Earlier this week, Admiral Mullen had noted the importance of "strategic patience" when it comes to US impatience over Pakistan's approach, calling it "an enormously complex problem."
"There is a thirst to solve it overnight, but we're just not going to solve it overnight," he told defense reporters Tuesday.
Mullen, who has traveled to Pakistan three times since his appointment as Joint Chiefs chairman last fall, says he has struggled to find solutions to the problem and compares groups in tribal areas there with insurgencies in other parts of the world.

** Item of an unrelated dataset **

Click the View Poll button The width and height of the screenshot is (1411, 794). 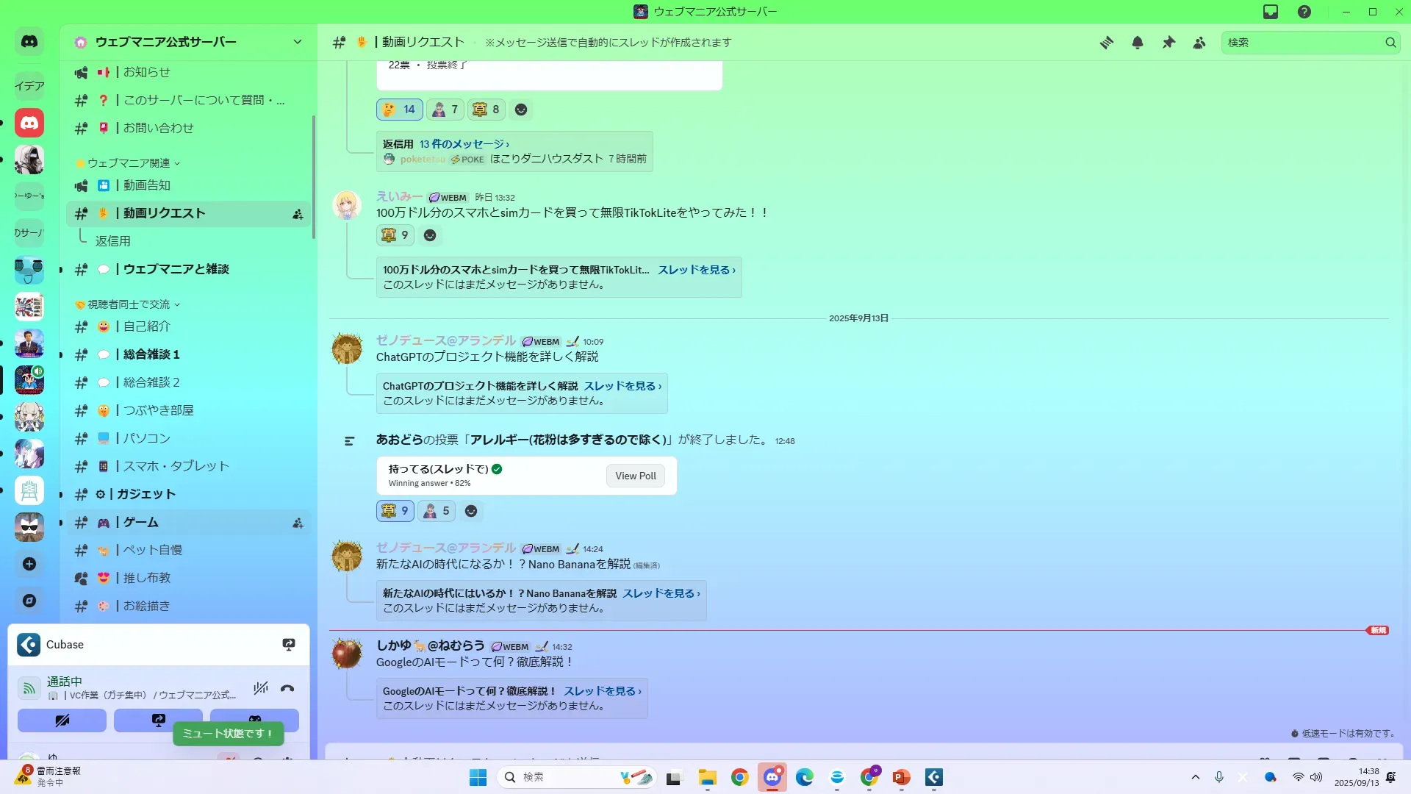pos(635,476)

Mullen expects that any attack against the US will originate in the FATA region and recognizes the need to address the violence to bring security to Afghanistan. "At the same time, we cannot have Pakistanis who support insurgents coming across the border [into Afghanistan]. That is not going to be acceptable in the long run."
The uproar over the bombings points up the difficulty for the US and Pakistan as they attempt to unite against a common enemy. For internal political purposes, Pakistan's government must be perceived by its people as standing apart from the US. But in a fight in which public perception is as important as combat operations, the different approaches Islamabad and Washington are taking to the militants don't bode well for the alliance.
Ahmad Idrees Rahmani, director of Afghanistan's Center for Research and Policy Studies in Kabul, says the incident Wednesday runs the risk of angering a critical ally but also sends an important message.
"It is good to show the Pakistanis that the US is serious when it comes to fighting terrorism," he says. "On the other hand, as you push Pakistanis to the corner to deliver more, you always have to draw a line on how far you can push."